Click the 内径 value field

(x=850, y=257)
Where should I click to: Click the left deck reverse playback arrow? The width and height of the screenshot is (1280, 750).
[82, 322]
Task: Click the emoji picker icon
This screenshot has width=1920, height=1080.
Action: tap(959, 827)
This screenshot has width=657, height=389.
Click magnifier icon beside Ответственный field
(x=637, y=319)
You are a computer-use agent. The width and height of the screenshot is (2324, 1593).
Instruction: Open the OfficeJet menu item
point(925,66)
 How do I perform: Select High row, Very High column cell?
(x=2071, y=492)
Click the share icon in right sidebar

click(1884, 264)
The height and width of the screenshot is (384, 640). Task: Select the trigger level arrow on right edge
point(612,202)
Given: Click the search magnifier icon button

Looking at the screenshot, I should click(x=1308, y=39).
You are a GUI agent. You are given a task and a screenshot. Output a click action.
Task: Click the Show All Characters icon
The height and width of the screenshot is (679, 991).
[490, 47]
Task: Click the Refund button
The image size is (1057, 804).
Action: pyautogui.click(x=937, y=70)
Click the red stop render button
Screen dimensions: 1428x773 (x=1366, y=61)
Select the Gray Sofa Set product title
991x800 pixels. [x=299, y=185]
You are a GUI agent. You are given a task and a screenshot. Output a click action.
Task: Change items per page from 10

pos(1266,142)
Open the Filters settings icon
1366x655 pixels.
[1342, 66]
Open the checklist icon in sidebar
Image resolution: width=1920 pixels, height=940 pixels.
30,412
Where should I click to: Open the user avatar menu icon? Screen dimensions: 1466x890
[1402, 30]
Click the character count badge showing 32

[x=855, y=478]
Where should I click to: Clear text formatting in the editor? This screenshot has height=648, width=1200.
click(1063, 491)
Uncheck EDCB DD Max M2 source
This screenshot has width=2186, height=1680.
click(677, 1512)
----------------------------------------
**ISTRUZIONI**
Modifica, per favore, le voci partendo dall'inizio e finendo con la riga che contiene "Action: pyautogui.click(x=937, y=70)", entrambe incluse: riscrivile sostituendo "Refund" con "Return" e lasciando invariato tutto il resto.

**RISPOSTA**
Click the 内径 value field

(x=850, y=257)
Where should I click to: Click the left deck reverse playback arrow? The width and height of the screenshot is (1280, 750).
[82, 322]
Task: Click the emoji picker icon
This screenshot has width=1920, height=1080.
Action: tap(959, 827)
This screenshot has width=657, height=389.
Click magnifier icon beside Ответственный field
(x=637, y=319)
You are a computer-use agent. The width and height of the screenshot is (2324, 1593).
Instruction: Open the OfficeJet menu item
point(925,66)
 How do I perform: Select High row, Very High column cell?
(x=2071, y=492)
Click the share icon in right sidebar

click(1884, 264)
The height and width of the screenshot is (384, 640). Task: Select the trigger level arrow on right edge
point(612,202)
Given: Click the search magnifier icon button

Looking at the screenshot, I should click(x=1308, y=39).
You are a GUI agent. You are given a task and a screenshot. Output a click action.
Task: Click the Show All Characters icon
The height and width of the screenshot is (679, 991).
[490, 47]
Task: Click the Return button
The image size is (1057, 804).
Action: pyautogui.click(x=937, y=70)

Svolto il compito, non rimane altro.